Reading his texts today takes me back to my childhood – to the home my mother created in London after coming here as a refugee in the Second world War. Spirituality was not talked about: it was an infusion through beauty and attentiveness in our household. Not the obvious things, although we had lovely time-worn pieces of furniture picked up for very little by her in junk shops in the post-war rebuilding years. We had blankets pinned up as curtains to begin with, but there were flowers and paintings – my mother taught illustration at a London art school. Her experiences made her also profoundly political. So, more importantly, beauty was a practice, through care and attention.

She taught us to lay the table as an act of zen, to create and curate corners of found objects – something lovely, something meaningful; the garden was a place to learn precision in seeing, naming colour (cadmium red, Naples yellow, veridian) and form, and how it all comes to life only through juxtaposition. At supper, politics, local and international, rubbed shoulders with local news, with art and literature, and the small and large instances of our daily lives. Outrage and laughter. Without knowing it we learned that all is one connected flow.

Beauty was and is in the attentiveness we bring to the moments of every day. This way is meditation. And this way lies joy. I forget and re-find this every day.

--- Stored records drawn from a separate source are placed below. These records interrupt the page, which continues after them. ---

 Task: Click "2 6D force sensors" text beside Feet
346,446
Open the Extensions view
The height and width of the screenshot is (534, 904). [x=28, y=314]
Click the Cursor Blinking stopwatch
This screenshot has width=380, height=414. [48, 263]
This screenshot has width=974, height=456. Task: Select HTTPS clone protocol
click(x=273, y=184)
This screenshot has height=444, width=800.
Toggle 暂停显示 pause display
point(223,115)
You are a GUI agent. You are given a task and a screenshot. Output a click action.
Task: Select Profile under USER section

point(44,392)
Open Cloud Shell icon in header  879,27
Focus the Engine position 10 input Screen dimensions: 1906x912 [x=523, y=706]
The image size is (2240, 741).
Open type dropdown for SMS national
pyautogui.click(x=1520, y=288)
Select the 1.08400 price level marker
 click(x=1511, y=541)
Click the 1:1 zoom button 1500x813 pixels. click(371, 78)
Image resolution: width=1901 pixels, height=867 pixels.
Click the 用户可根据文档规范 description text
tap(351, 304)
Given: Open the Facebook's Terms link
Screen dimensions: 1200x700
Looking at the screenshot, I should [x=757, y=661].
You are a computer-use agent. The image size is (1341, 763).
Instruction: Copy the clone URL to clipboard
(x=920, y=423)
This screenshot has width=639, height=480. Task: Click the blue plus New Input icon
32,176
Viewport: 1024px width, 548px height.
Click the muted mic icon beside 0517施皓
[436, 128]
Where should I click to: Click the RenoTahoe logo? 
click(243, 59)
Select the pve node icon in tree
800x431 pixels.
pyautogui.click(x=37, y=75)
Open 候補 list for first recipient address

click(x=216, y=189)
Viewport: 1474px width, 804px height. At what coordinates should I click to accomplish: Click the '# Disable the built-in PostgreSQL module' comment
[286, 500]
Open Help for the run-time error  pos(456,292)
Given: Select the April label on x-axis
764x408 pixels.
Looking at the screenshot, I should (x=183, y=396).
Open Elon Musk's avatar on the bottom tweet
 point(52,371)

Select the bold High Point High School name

It is both so simple and, in our attention-high-jacking world, so hard.

Attentiveness lies at the heart of a new acronym I have been working around for some time now: CARE : for courage – to step out, stand out, and stand for better attentiveness – to see with eyes sharp as an eagle, loving as a dove; responsibility – to respond with action that is generative and thus healing; equity – to live in recognition that my wellbeing depends on yours – and on the wellbeing of the world we are part of. 

Krishnamurti again:

“The hills were being carried by the clouds and the rain was polishing the rocks, big boulders that were scattered over the hills. There was a streak of black in the grey granite, and that morning this dark basalt rock was being washed by the rain and was becoming blacker…It was quite extraordinary to feel the rain on one, to get wet to the skin and to feel the earth and trees receive the rain with great delight; for it hadn’t rained for some time…”

Reading Krishanmurti reminds me that beauty, attentiveness, care are really all the same thing at heart. And we can practice this somehow, somewhere every day.


* The Soul at Work webinar is part of a series by the EcoLeadership Institute.

** It is a Coup – Carole Cadwallader, 10th February 2025.

** Krishnamurti (1970) The Second Penguin Krishnamurti Reader, edited by Mary Lutyens. Penguin.